* [TASK TO COMPLETE]: Continue the forum thread about Maritime Radio Day 2017, starting right after its final sentence.

* [SELECTED EXCERPT]:
# Maritime Radio Day 2017



## R651400 (Jun 18, 2005)

May I remind SN ex R/O's that Maritime Radio Day will take place – 

Date: 14th April 12.00 GMT 15th April 22.00 GMT

– Bands: 160m, 80m, 40m, 30 m, 20m, 15m & 10m

+/-

1824 kHz

3520 kHz

7020 kHz

10118 kHz

14052 kHz Main DX calling QRG

21052 kHz

28052 kHz

(Esso Scotia/GZJG)


----------



## Pete the Hydro Guy (Mar 14, 2016)

Thanks for the reminder. I try to get in on a lot of these but always for get, just too old I guess.

Pete, K2ARM


----------



## R651400 (Jun 18, 2005)

I participate to keep the memory alive but never been keen on the format..
Have suggested such an important part of radio communication history should be opened to a wider audience eg a world-wide competition or such-like but to date suggestion has fallen on deaf ears..


----------



## R651400 (Jun 18, 2005)

ps.. Just saw your intro Pete. Welcome to SN and enjoy all it has to offer. 73


----------



## chadburn (Jun 2, 2008)

Attached is a Maritime Radio that hopefully R.O,s never had to use.


----------



## Pete the Hydro Guy (Mar 14, 2016)

Hi R651400, I am not much for nets and other formatted operations, I had enough of that in Service and MARS etc. I do get into a lot of Ham Contests and try to make contacts to keep CW alive. I belong to the Maritime Radio Historical Society but they only have a couple of events a year if that. I used a straight key for 50 years or more and eventually started using a keyer. I miss the old cw where you could identify the operator just by his sending. I never could use a bug even though I copied many a Chinese and Russian using them in the 50's while in Korea. I did use a bug for a while but if I kept up probably would have been given a citation or many QSD's'
Pete, K2ARM


----------



## R651400 (Jun 18, 2005)

Judging by your history Pete you've been operating a lot longer than most. 
I gave up on the "hand-pump" many years ago and use an el-key though presently not very active except cw contesting/MRD. 
Hpe cu during MRD.. 73 F5VBU/GND


----------



## chadburn (Jun 2, 2008)

The Instructions for using #5.


----------



## Pete the Hydro Guy (Mar 14, 2016)

That should work good with the 38 mega watt hydro turbine. lol


----------



## BobClay (Dec 14, 2007)

chadburn said:


> Attached is a Maritime Radio that hopefully R.O,s never had to use.


Apart from the usual testing the only time I ever had to use one of those in earnest was in the early 70's anchored off Okinawa for two weeks. For some reason we took it into our heads to try for a 410 Khz correction curve for the DF so the second and third mates did the bridge end while I got into a life boat, rigged the lifeboat radio up and we went out about a mile and then circled the ship a few times giving a short dash every few degrees (instructions coming by walkie talkie) so the mates could take a fix and plot the bearings.

* [ENTRIES PROVIDED]:
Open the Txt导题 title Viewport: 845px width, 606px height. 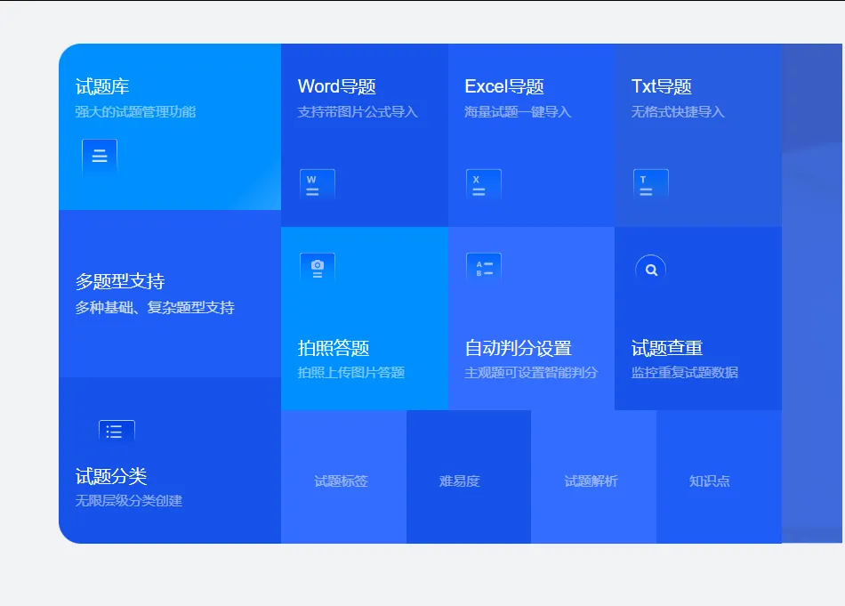coord(661,86)
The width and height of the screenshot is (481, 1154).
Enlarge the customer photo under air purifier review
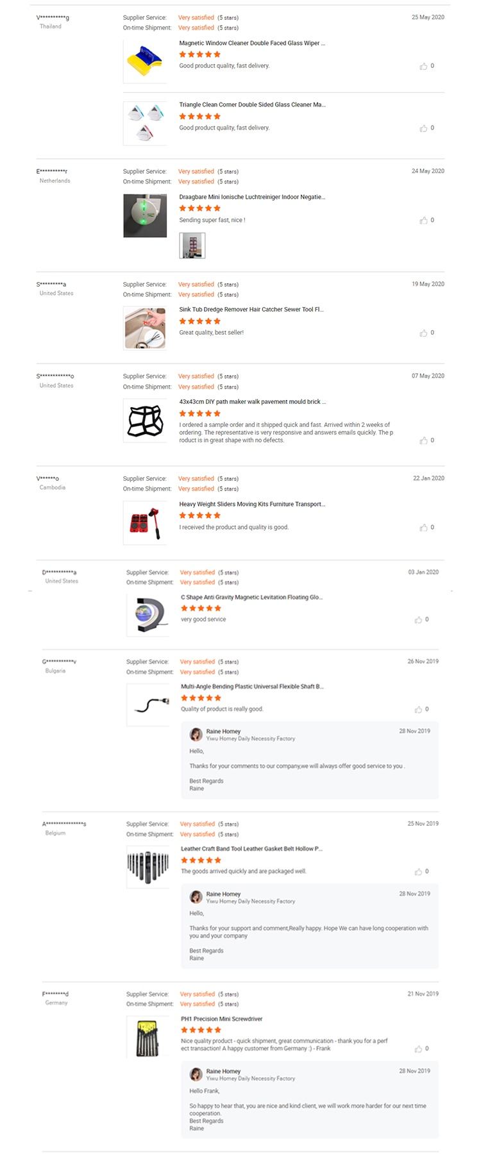click(x=192, y=246)
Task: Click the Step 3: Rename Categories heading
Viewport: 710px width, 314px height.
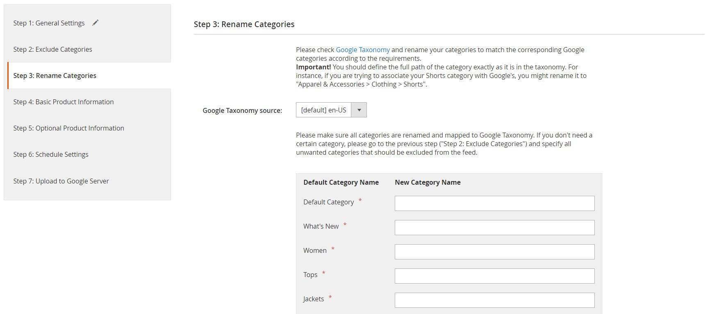Action: pyautogui.click(x=244, y=24)
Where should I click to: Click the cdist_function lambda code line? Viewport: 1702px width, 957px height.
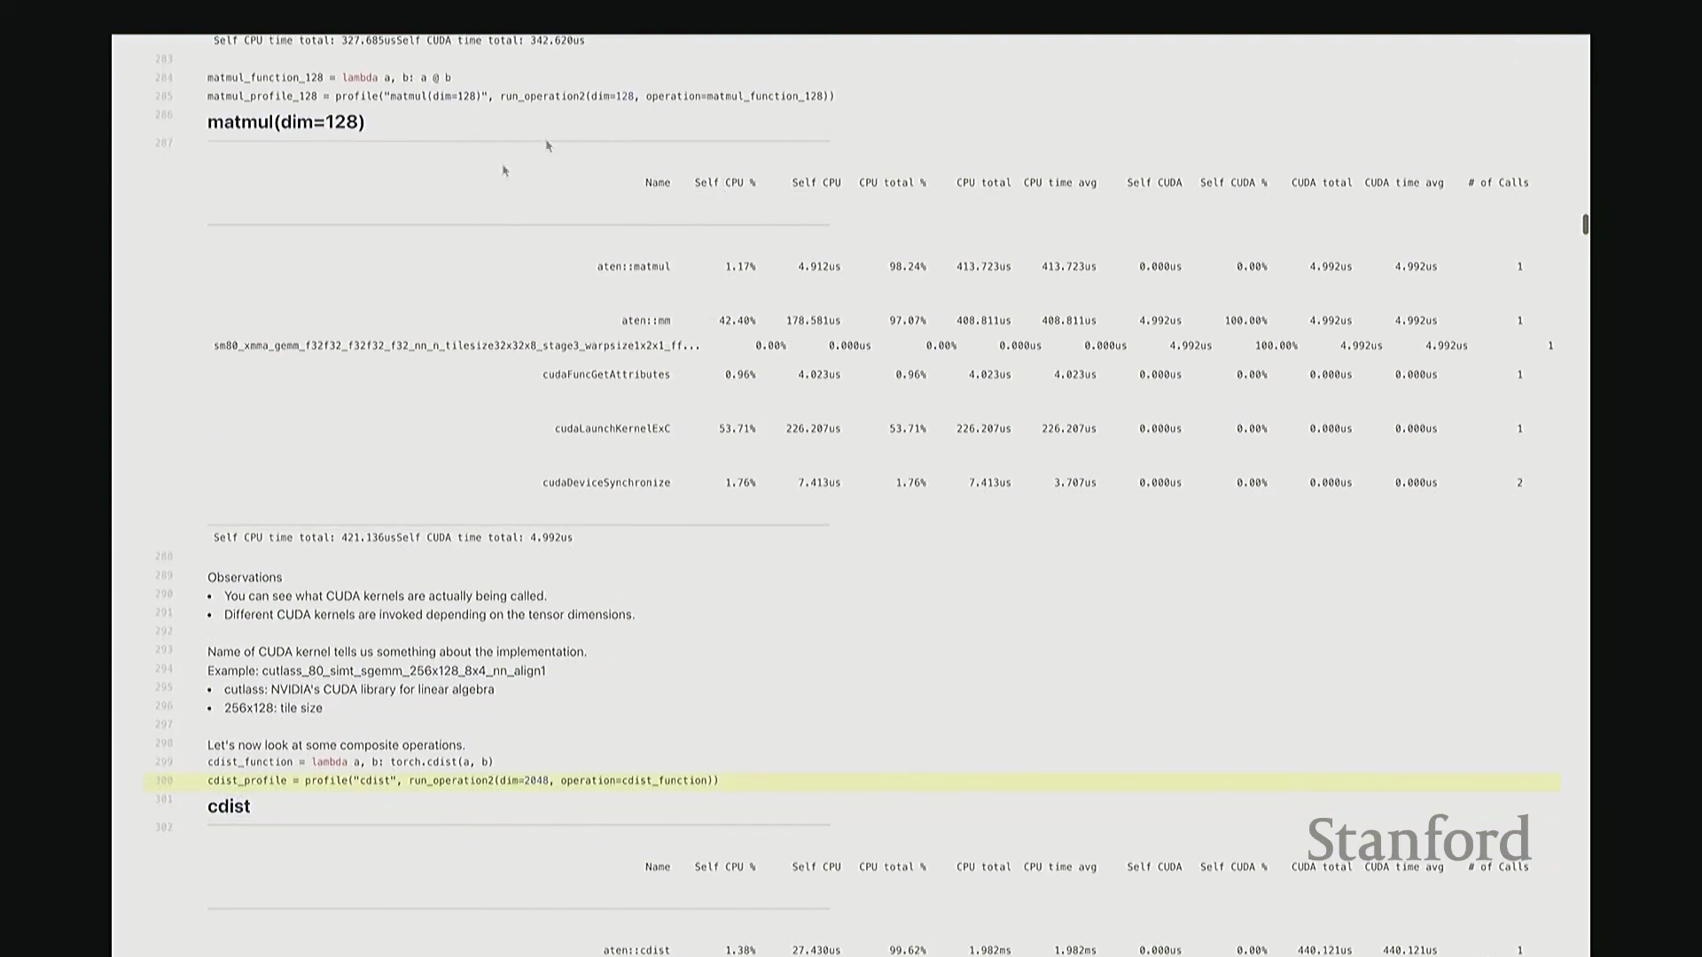pos(350,762)
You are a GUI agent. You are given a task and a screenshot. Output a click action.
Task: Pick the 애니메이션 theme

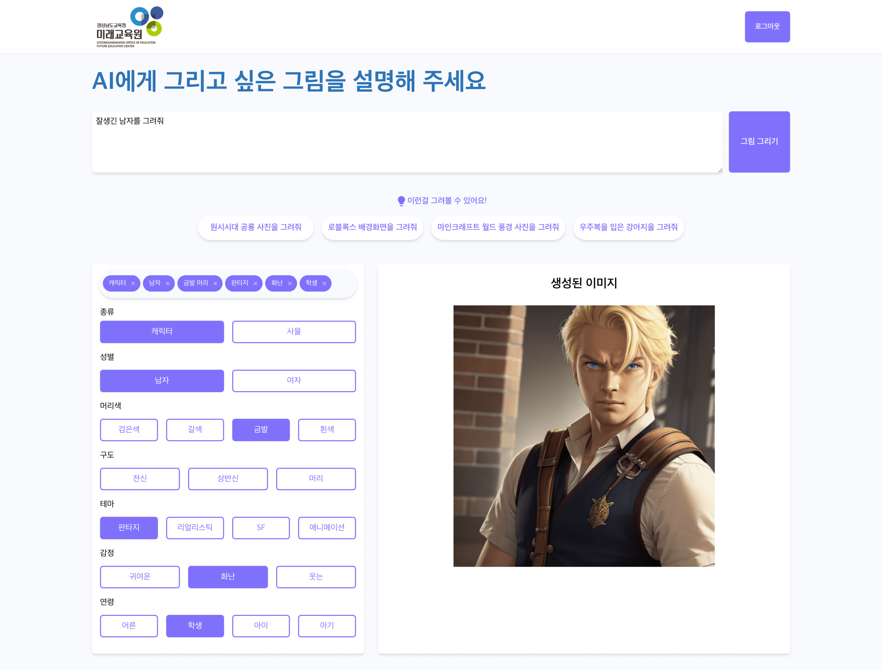[x=327, y=528]
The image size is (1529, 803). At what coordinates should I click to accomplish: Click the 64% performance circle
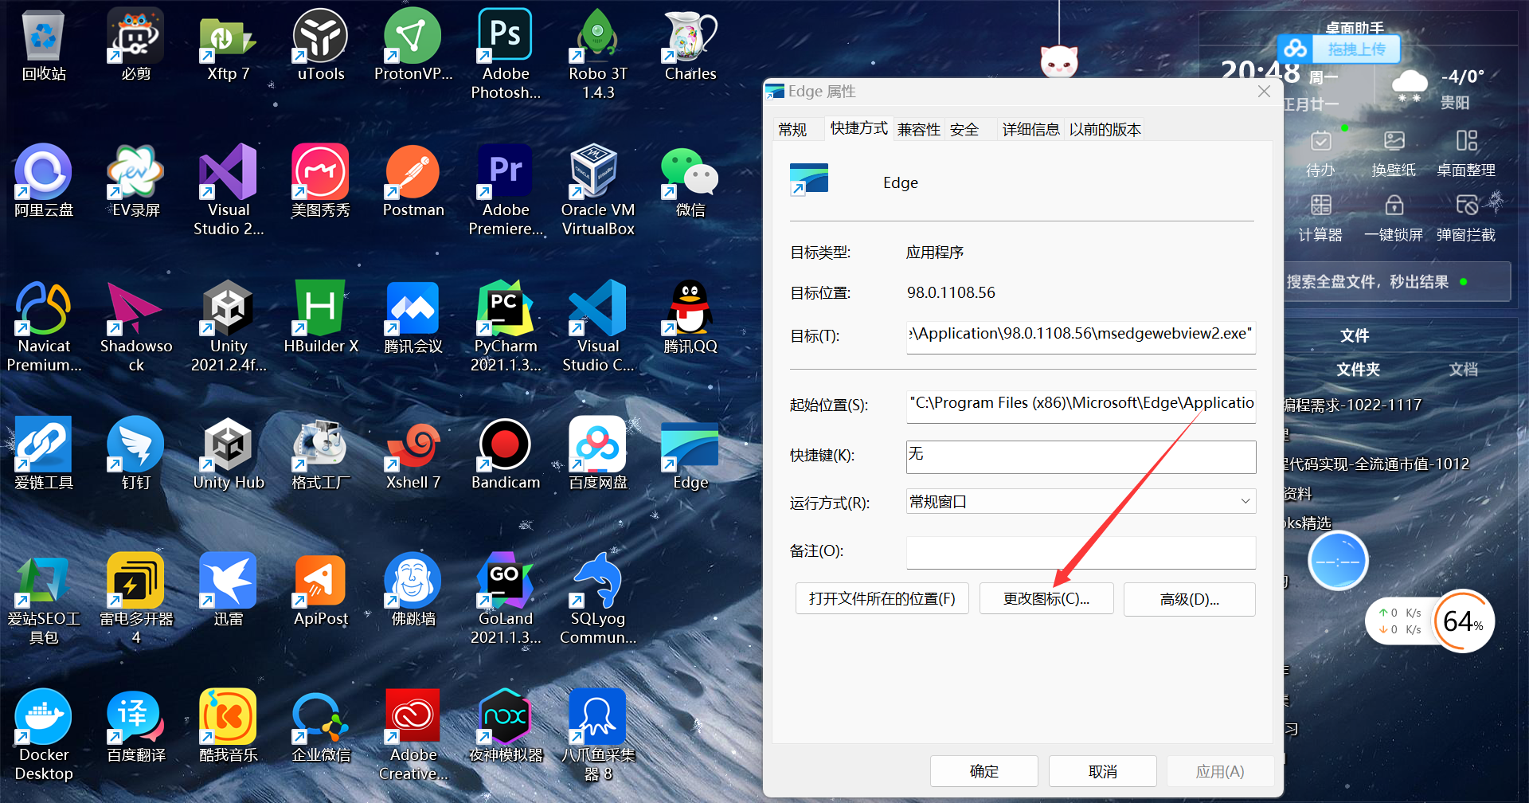[x=1462, y=621]
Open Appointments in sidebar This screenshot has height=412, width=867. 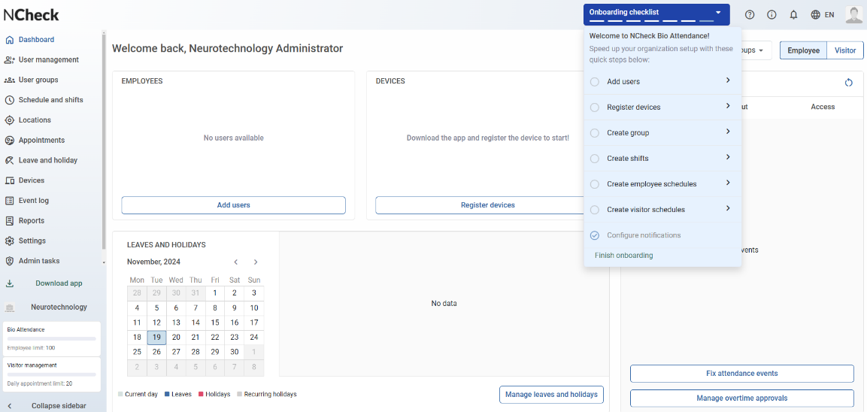tap(41, 140)
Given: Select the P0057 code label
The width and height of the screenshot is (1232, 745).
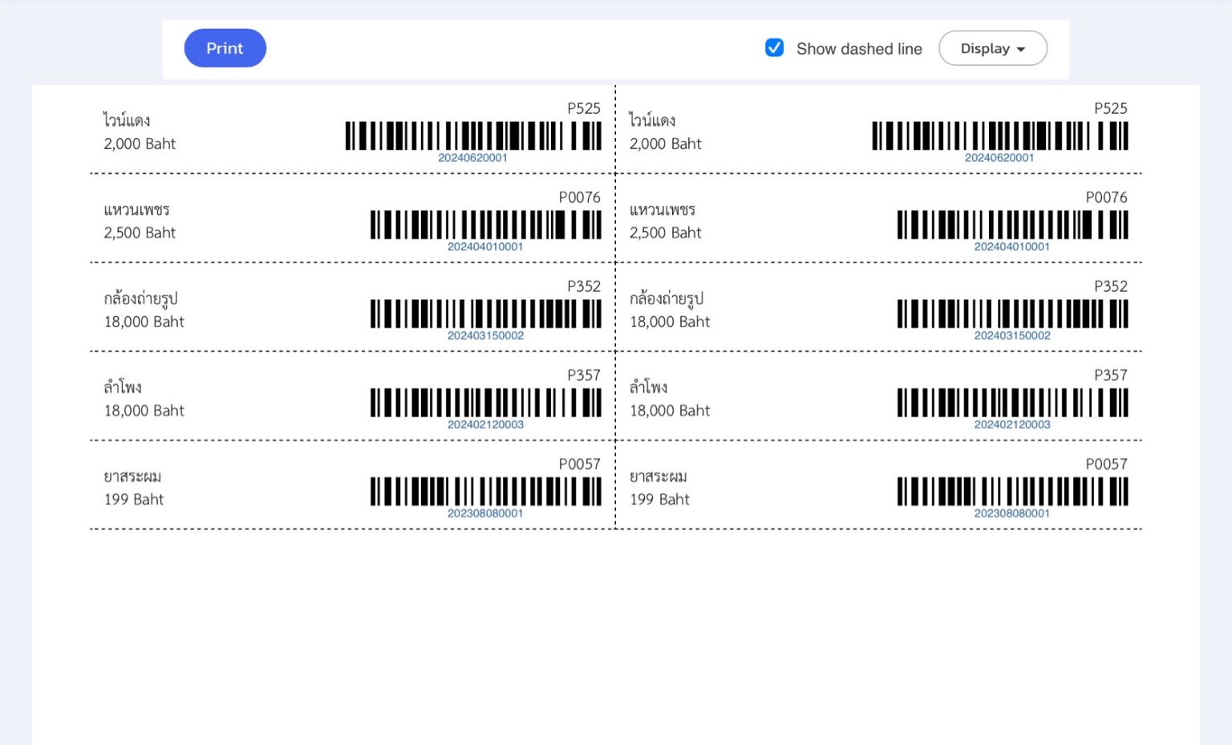Looking at the screenshot, I should [x=581, y=464].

* [EXPECTED OUTPUT]:
The Old Man took great delight in driving the lifeboat. :sweat:

Probably an utter waste of time, the curve we got looked very peculiar as I remember it but we were getting pretty fed up by the end of the first week. I'll tell you one thing though, bloody good exercise.

I am at present endeavouring to re-activate my Radio Amateur licence, although I've let it lapse since 1981. Ofcom seem to think I can do it if I have proof of my callsign issue (G4MYD) which I'm assuming my old licence and certificate (even found the chit for my morse test at Burnham Radio) will provide. Not sure why I'm doing it .. (egg)


----------



## Pete the Hydro Guy (Mar 14, 2016)

Hi Bob, even though the new digital communications has come into amateur radio there is something about CW that keeps me at it. I have arthritis that sometimes makes the keyer do odd things, at least that is my excuse, I simply go back to the hand key which even then could get me "are you sending with your left foot".. Even receiving, I have to use a hearing aid for each ear, can be a lot of fun. But it keeps me around for a bit longer. I hope you get back on amateur radio..
Pete, K2ARM


----------



## BobClay (Dec 14, 2007)

Thanks Pete. Often on a TV show or a film will have a bit of morse going and I'm forever trying to read it above the voices.

The one time I do remember being baffled was during the film 'The Guns of Navarone' when the radar control of those big cannons appeared to be using morse code ??? (whenever some directors want to give the idea of radio equipment, out comes the morse soundbite .. :sweat

I often use various SDR websites to listen in on the keybashers. Some of them really like to rattle it out at speed ...

I still have my old Samson Electronic keyer ... I'll have to clean it up a bit if I ever get back on the air. But I'm more of a trained listener these days ... (Smoke)


----------



## chadburn (Jun 2, 2008)

BobClay said:


> Apart from the usual testing the only time I ever had to use one of those in earnest was in the early 70's anchored off Okinawa for two weeks. For some reason we took it into our heads to try for a 410 Khz correction curve for the DF so the second and third mates did the bridge end while I got into a life boat, rigged the lifeboat radio up and we went out about a mile and then circled the ship a few times giving a short dash every few degrees (instructions coming by walkie talkie) so the mates could take a fix and plot the bearings.
> 
> The Old Man took great delight in driving the lifeboat. :sweat:
> 
> ...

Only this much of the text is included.